INTERAKSI.CO, Jakarta – Mahkamah Konstitusi (MK) resmi memutuskan bahwa hanya individu atau perseorangan yang berhak melaporkan dugaan pencemaran nama baik melalui Undang-Undang Informasi dan Transaksi Elektronik (UU ITE).

Lembaga pemerintah, korporasi, profesi, hingga jabatan dikecualikan dari pasal tersebut.

Putusan ini tertuang dalam Putusan MK Nomor 105/PUU-XXII/2024, yang dibacakan pada Selasa (29/4/2025) dan dapat diakses publik sejak Rabu (30/4/2025).

Putusan tersebut merespons permohonan Daniel Frits Maurits Tangkilisan, yang menggugat ketidakjelasan sejumlah pasal dalam UU ITE, seperti Pasal 27A, 28 ayat (2), Pasal 45 ayat (4), dan Pasal 45A ayat (2). Daniel menilai ketentuan tersebut membuka ruang multitafsir dan potensi penyalahgunaan hukum.
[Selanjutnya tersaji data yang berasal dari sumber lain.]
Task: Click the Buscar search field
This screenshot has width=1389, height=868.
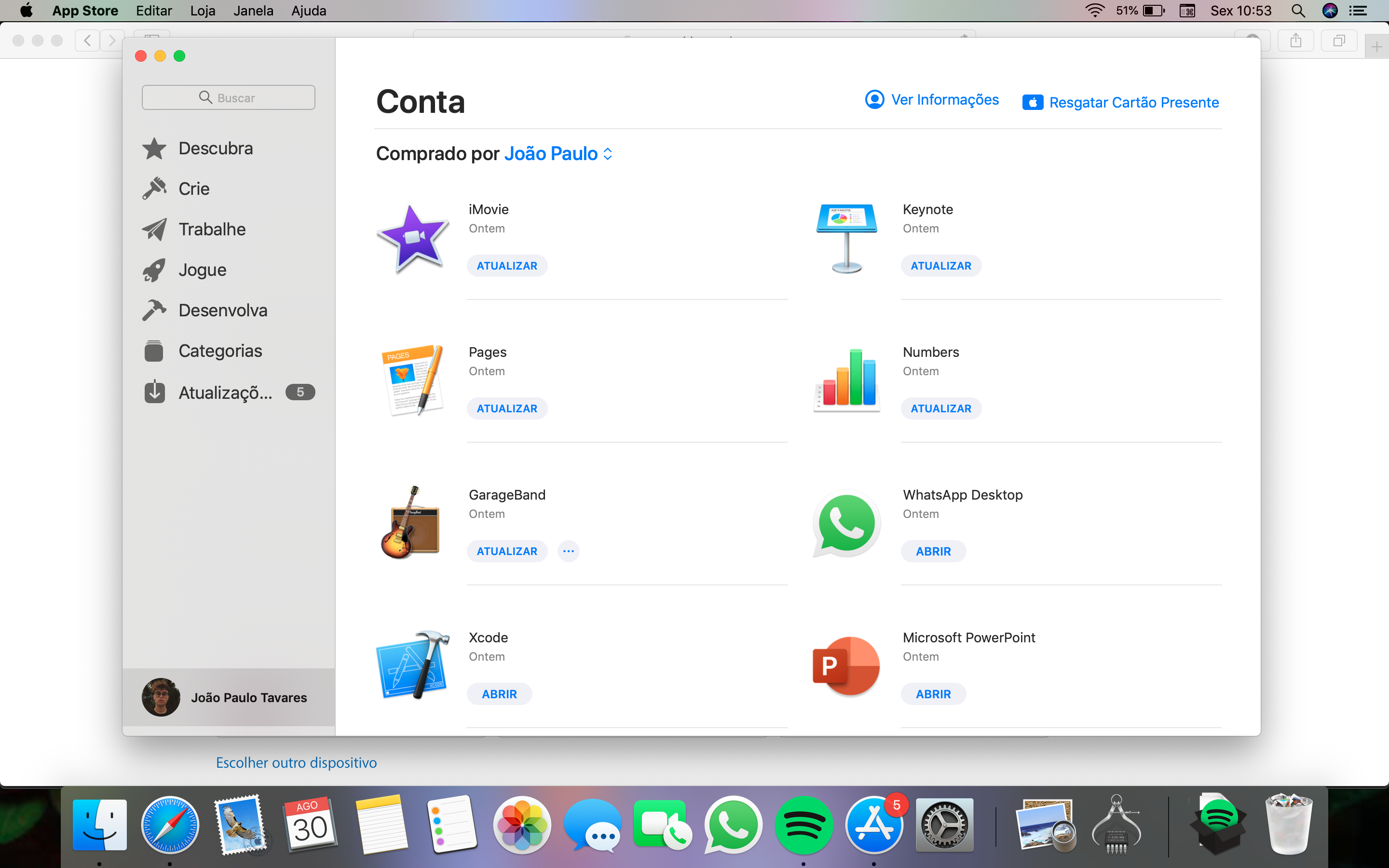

Baca juga: MK Kabulkan Gugatan UU ITE, Ubah Pasal Pencemaran Nama Baik dan Hoaks

Dalam pertimbangannya, MK menyoroti frasa “orang lain” dalam Pasal 27A UU ITE, yang dinilai tidak memiliki batasan tegas dan berpotensi disalahgunakan oleh aparat penegak hukum.

“Tidak masuk akal ketika institusi yang harus diwakili oleh seseorang diberlakukan dengan ketentuan Pasal 27A,” tegas MK.

Untuk menghindari kesewenang-wenangan, MK menegaskan bahwa yang dimaksud “orang lain” adalah individu atau perseorangan, bukan institusi, jabatan, atau kelompok masyarakat tertentu.

Pokok Perubahan Putusan MK

Berikut poin-poin utama dalam amar putusan MK:

  1. Frasa “orang lain” dalam Pasal 27A dan Pasal 45 ayat (4) hanya berlaku bagi individu, tidak termasuk lembaga, institusi, profesi, jabatan, atau kelompok masyarakat tertentu.
  2. Frasa “suatu hal” di Pasal 27A dan Pasal 45 ayat (4) diubah menjadi “suatu perbuatan yang merendahkan kehormatan atau nama baik seseorang.”
  3. Frasa pada Pasal 28 ayat (2) dan 45A ayat (2) yang berkaitan dengan penyebaran kebencian hanya sah secara hukum jika mengandung substansi nyata dan dilakukan di ruang publik, serta berdasarkan identitas tertentu yang dapat memicu diskriminasi atau kekerasan.
  4. Putusan ini akan dimuat dalam Berita Negara Republik Indonesia.
  5. Gugatan pemohon yang di luar poin-poin di atas ditolak oleh Mahkamah.

Putusan ini menjadi angin segar bagi kebebasan berekspresi dan perlindungan ruang sipil di ranah digital. Pasalnya, sebelumnya sejumlah lembaga kerap menggunakan UU ITE untuk menjerat kritik yang seharusnya menjadi bagian dari kontrol sosial publik.

MK menekankan pentingnya proporsionalitas antara perlindungan kehormatan pribadi dengan hak kebebasan berpendapat masyarakat, termasuk di media sosial.